I wanted to write about something, anything else, but all I could think about last night, and again this morning, was Chris, and the final words on his Facebook page: “I love life.”
A few weeks ago, when my daughter Kelsey got the tragic news that her 16-year-old friend had died during surgery to remove a brain tumor, she looked stunned as well as grief-stricken.
“He was one of the most alive people I knew,” she said. “I didn’t know he was sick.”
Last night at the memorial service, she learned he had been fighting cancer since 4th grade. I’d only been acquainted with Chris through Kelsey – pictures she took, conversations recounted, glimpses at band performances.
But, believe me, seeing this teen with the longish raven hair, sweet smile, the vitality that shone in his eyes, you would never have guessed.

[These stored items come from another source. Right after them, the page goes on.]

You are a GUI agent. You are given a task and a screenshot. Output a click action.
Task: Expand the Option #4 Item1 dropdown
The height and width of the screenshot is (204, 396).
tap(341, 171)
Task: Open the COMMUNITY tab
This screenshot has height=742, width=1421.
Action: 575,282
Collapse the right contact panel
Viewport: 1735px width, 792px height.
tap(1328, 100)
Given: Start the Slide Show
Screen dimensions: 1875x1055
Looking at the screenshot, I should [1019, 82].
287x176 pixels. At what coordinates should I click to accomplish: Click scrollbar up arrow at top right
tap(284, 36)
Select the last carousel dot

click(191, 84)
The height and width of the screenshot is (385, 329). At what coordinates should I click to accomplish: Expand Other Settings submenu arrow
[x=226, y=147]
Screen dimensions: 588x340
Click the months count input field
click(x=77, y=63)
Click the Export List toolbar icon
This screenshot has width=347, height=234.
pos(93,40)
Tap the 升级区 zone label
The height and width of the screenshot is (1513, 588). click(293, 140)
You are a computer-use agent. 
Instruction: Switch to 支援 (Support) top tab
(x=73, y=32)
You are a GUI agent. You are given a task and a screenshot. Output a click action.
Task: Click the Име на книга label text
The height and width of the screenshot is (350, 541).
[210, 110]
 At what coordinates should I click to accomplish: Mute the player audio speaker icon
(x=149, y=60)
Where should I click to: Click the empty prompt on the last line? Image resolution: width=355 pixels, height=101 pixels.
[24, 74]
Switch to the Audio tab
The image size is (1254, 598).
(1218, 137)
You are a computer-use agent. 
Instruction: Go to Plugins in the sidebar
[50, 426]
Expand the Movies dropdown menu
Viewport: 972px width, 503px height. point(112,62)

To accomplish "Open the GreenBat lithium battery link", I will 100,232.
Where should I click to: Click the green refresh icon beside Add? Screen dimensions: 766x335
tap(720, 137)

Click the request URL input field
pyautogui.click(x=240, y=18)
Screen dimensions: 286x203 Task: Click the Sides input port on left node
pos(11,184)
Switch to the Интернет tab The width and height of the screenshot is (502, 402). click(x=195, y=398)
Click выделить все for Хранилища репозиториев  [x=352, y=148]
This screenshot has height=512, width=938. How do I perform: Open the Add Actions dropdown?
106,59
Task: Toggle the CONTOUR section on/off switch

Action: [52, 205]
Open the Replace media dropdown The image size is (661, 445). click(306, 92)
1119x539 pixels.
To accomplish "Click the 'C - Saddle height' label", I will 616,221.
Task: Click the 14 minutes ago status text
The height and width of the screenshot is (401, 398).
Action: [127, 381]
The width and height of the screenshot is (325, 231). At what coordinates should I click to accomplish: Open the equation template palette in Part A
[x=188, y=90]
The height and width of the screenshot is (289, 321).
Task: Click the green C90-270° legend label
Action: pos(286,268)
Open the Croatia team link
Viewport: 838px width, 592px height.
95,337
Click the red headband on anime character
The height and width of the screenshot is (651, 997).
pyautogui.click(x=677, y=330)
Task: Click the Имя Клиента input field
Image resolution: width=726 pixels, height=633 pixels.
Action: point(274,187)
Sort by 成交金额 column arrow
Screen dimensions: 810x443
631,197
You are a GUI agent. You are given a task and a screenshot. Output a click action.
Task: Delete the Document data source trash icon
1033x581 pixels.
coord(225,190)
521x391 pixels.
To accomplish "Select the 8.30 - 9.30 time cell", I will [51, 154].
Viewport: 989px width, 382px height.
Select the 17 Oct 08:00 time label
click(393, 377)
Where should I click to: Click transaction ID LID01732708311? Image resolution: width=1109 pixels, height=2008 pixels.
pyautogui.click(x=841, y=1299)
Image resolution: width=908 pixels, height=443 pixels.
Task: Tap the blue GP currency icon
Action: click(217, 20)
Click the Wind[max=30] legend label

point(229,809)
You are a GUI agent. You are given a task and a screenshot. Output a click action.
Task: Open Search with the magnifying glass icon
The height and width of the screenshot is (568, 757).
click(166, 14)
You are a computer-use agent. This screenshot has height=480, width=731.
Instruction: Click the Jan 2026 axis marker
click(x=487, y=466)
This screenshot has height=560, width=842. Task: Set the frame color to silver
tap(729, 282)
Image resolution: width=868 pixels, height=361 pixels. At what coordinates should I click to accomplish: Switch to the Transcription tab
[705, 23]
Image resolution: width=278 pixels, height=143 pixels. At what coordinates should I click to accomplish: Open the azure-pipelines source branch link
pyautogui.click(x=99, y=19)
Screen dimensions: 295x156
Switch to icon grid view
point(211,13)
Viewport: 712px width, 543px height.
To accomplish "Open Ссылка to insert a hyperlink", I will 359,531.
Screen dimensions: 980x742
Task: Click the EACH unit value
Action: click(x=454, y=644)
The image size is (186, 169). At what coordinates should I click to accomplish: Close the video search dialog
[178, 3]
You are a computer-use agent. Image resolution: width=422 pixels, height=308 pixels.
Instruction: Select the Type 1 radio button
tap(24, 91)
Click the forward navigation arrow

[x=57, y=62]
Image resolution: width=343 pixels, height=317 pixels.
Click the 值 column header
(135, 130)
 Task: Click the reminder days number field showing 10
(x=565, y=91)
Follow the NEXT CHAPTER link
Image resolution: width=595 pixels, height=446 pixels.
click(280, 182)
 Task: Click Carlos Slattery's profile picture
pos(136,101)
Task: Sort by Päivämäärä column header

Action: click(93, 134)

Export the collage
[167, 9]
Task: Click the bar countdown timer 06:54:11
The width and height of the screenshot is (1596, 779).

Why is it that we so often need a brush with death, or even a death sentence, to appreciate and love life?
Last night, I realized I’d been guilty of late: guilty of stressing about life (Endless farm chores! Story deadlines!), worrying about life (Teen driver in the family! Swine Flu, the Sequel!), complaining about life (Why did I have to get bursitis in my hip now, with everything that needs to be done?!), and rushing through life (gotta feed the animals fast so I can go for a fast walk and then – fast – get to work!).
But for awhile now I haven’t truly been appreciating life, and certainly not loving it enough. And somehow that makes the loss of this boy who wrote “I love life” feel even sadder, and even more unfair.
So last night I decided that today, so as not to feel like this gift of life was wasted on me, I would ditch my stresses, worries and complaints. I would slow down and savor life.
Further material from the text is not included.